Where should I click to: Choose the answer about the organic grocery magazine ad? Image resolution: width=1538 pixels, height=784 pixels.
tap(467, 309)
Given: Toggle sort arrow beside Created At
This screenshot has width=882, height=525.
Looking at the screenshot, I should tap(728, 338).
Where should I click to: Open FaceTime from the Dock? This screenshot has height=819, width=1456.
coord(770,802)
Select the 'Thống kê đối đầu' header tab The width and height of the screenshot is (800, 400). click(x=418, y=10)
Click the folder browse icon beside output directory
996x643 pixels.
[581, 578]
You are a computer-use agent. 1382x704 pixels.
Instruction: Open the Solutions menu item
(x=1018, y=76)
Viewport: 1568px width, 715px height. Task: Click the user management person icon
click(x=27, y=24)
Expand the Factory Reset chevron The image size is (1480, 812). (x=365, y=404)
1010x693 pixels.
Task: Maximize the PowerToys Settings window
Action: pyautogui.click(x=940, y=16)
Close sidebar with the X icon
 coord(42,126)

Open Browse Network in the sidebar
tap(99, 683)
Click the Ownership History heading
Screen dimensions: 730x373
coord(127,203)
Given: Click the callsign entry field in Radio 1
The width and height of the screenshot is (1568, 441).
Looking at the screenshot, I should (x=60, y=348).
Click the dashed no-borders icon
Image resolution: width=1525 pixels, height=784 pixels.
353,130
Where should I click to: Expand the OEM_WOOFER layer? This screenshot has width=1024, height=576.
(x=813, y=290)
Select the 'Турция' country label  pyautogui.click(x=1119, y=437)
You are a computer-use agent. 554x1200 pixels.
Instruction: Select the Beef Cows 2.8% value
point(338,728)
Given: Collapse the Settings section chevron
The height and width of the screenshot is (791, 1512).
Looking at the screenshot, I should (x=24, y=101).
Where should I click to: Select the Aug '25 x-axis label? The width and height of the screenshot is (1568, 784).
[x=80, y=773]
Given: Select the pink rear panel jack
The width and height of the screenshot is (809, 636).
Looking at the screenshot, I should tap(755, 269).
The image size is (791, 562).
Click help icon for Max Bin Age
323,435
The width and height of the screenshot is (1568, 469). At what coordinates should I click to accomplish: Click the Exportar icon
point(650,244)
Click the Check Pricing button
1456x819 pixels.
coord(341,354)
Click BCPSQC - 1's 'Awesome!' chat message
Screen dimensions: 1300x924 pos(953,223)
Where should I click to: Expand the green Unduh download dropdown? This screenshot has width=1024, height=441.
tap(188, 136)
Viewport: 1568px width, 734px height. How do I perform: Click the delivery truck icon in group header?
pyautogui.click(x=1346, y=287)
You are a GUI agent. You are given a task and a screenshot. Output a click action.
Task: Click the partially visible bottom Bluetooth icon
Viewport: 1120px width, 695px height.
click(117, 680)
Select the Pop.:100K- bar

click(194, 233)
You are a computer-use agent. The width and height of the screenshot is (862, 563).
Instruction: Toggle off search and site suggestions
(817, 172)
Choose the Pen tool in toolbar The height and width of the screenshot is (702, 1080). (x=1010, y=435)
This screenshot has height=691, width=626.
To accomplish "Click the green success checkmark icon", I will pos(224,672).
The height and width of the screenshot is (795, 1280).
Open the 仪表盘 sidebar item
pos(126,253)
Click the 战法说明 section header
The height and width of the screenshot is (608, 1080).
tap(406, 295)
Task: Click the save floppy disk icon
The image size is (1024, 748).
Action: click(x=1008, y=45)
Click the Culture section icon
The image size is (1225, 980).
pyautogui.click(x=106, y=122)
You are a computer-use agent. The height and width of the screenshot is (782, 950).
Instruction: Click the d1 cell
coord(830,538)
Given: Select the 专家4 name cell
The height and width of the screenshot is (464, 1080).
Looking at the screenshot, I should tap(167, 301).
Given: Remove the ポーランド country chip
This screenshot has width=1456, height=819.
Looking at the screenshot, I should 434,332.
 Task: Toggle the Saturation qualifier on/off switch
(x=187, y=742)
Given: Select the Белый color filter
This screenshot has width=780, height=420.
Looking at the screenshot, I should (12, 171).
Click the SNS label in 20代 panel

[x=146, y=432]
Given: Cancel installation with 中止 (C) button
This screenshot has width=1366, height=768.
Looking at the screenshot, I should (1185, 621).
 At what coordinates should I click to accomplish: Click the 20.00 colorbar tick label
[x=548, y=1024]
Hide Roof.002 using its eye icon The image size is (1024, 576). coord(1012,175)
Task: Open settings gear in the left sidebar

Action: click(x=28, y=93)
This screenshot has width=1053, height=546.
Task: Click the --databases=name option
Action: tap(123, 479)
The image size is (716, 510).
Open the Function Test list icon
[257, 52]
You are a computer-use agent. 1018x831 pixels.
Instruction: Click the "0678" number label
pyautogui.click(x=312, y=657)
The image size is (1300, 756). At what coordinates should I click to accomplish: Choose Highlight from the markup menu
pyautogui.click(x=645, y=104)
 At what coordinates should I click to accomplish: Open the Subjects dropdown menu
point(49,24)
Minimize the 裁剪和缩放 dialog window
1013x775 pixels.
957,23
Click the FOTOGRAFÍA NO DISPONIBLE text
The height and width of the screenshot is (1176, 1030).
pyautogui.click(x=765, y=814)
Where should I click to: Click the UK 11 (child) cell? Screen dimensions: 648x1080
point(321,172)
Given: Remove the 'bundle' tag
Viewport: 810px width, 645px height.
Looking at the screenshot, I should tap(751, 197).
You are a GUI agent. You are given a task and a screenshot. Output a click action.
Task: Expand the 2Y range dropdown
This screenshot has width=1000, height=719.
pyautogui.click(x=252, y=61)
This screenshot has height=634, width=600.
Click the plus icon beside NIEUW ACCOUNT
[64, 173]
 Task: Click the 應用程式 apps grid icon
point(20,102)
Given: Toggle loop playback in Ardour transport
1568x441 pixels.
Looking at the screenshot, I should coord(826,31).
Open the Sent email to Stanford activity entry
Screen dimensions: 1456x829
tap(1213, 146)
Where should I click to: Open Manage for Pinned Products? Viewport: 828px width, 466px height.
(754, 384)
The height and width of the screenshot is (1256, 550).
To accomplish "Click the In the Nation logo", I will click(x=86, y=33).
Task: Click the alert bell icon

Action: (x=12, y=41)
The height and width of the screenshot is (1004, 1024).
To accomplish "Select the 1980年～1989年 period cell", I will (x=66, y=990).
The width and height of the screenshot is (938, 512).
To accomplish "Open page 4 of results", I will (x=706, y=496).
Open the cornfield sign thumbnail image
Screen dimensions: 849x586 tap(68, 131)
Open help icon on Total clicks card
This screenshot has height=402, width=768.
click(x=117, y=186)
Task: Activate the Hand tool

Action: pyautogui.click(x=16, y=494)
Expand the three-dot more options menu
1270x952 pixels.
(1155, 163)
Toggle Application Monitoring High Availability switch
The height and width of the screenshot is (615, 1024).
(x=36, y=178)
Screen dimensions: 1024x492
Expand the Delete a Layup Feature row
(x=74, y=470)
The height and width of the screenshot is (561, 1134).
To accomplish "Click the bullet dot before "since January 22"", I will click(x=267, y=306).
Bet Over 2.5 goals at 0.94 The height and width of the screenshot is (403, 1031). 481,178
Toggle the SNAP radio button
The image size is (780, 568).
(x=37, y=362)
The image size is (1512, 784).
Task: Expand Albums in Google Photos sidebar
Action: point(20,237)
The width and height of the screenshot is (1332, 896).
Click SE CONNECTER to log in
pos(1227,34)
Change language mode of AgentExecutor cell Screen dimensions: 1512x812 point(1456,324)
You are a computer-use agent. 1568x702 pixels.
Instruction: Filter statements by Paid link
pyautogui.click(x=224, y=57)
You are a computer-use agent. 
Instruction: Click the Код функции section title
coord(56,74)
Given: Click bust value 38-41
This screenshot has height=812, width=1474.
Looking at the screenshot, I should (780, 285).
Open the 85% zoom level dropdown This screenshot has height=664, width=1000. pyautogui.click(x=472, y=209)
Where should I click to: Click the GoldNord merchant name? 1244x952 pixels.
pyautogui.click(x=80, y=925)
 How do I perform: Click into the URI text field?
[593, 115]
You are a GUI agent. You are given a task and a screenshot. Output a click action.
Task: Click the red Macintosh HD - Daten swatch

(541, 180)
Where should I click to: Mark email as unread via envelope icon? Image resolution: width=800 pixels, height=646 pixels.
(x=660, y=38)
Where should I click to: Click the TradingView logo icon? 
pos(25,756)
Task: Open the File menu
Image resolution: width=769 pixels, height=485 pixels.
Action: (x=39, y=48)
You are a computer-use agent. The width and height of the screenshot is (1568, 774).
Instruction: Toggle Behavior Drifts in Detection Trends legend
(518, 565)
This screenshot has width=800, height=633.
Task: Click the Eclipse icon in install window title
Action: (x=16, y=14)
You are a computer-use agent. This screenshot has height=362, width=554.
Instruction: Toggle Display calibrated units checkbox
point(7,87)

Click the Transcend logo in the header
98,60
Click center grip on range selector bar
-----
• INSTRUCTIONS FOR THE TASK: Copy out the records word for word, starting at their first line and ending with the line that contains "Looking at the screenshot, I should tap(728, 338).".

• FULL OUTPUT:
Where should I click to: Choose the answer about the organic grocery magazine ad? Image resolution: width=1538 pixels, height=784 pixels.
tap(467, 309)
Given: Toggle sort arrow beside Created At
This screenshot has width=882, height=525.
Looking at the screenshot, I should tap(728, 338).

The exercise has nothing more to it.